The violence is cyclical, no one learns anything, and any points gained for absurdism are lost by landing too many punches square on the nose.
Director: Onur Turkel; Starring: Sandra Oh, Anne Heche, Alicia Silverstone; Theatrical release: March 3, 2017
Jamie Graham
The Creeping Garden
Playing like a high-end school science video, this documentary dips into the curious world of plasmodial slime mould. Biologists and artists share what they’ve learned from working with the relatively under-explored near-fungal substance.
The genuinely fascinating result should be required viewing for ideas-seeking sci-fi writers. It’s a grower.
Directors: Tim Grabham, Jasper Sharp; Starring: Mark Pagnell. Heather Barnett, Bryn Dentinger; Theatrical release: March 3, 2017
Matt Looker
The Chamber
Debut director Ben Parker’s submersible survivalist thriller is an efficient plunge into tight-spot cinema. Characterisation runs thin, but the tension thickens as Swedish mini-sub pilot Johannes Kuhnke and a US black-ops crew get into trouble near North Korea.

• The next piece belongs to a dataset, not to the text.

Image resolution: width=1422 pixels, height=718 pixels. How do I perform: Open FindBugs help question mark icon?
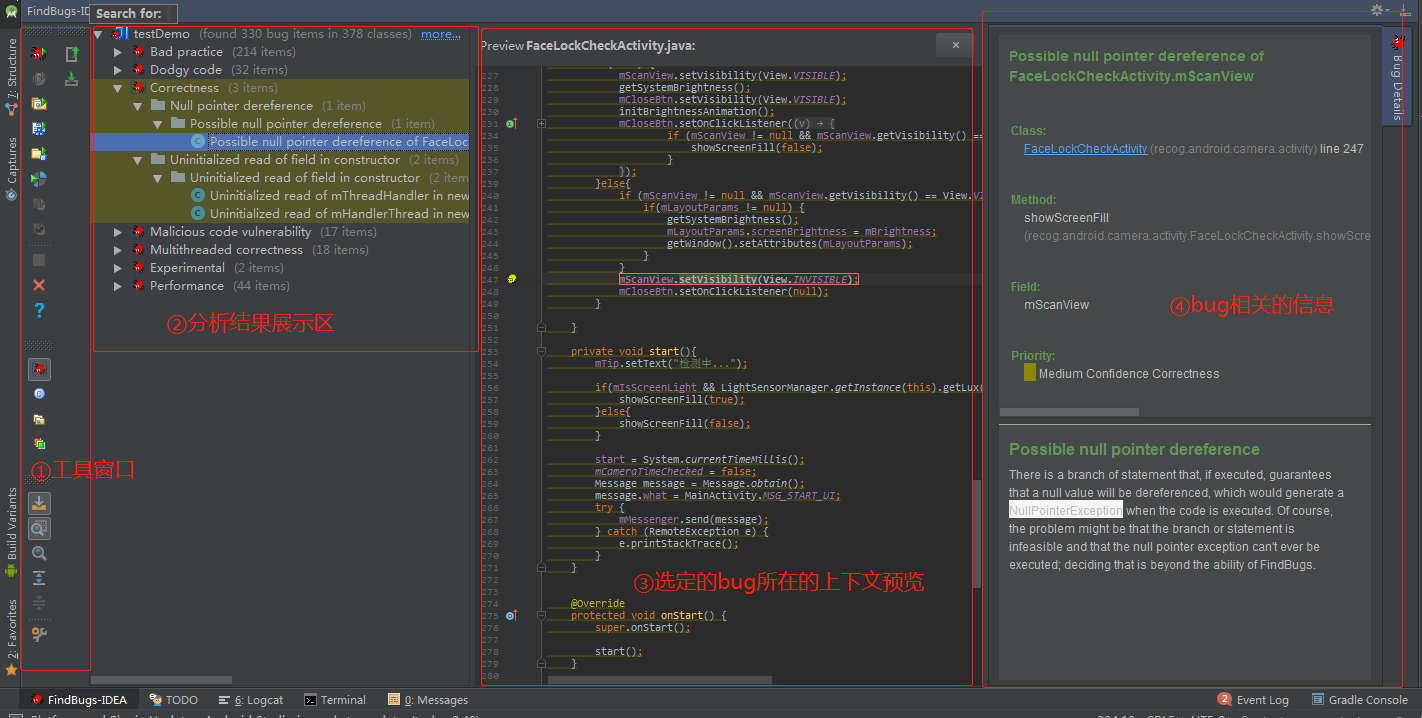point(39,311)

Aiming straight for mounting dread, Parker gets the job done aggressively. Chances of him resurfacing with bigger projects look solid.
Director: Ben Parker; Starring: James Artaius, Christian Hillborg, Johannes Kuhnke; Theatrical release: March 3, 2017
Kevin Harley
I.T.
Another blot on the CV for director John Moore (The Omen remake, Max Payne, A Good Day To Die Hard), this ludicrously overwrought techno-thriller sees Animal Kingdom’s James Frecheville use, yes, IT skills to drag the perfect life of Pierce Brosnan’s aviation tycoon into the wastebasket.
Set in a smart home but sincerely dumb, its only hope is that people buy tickets expecting a clown.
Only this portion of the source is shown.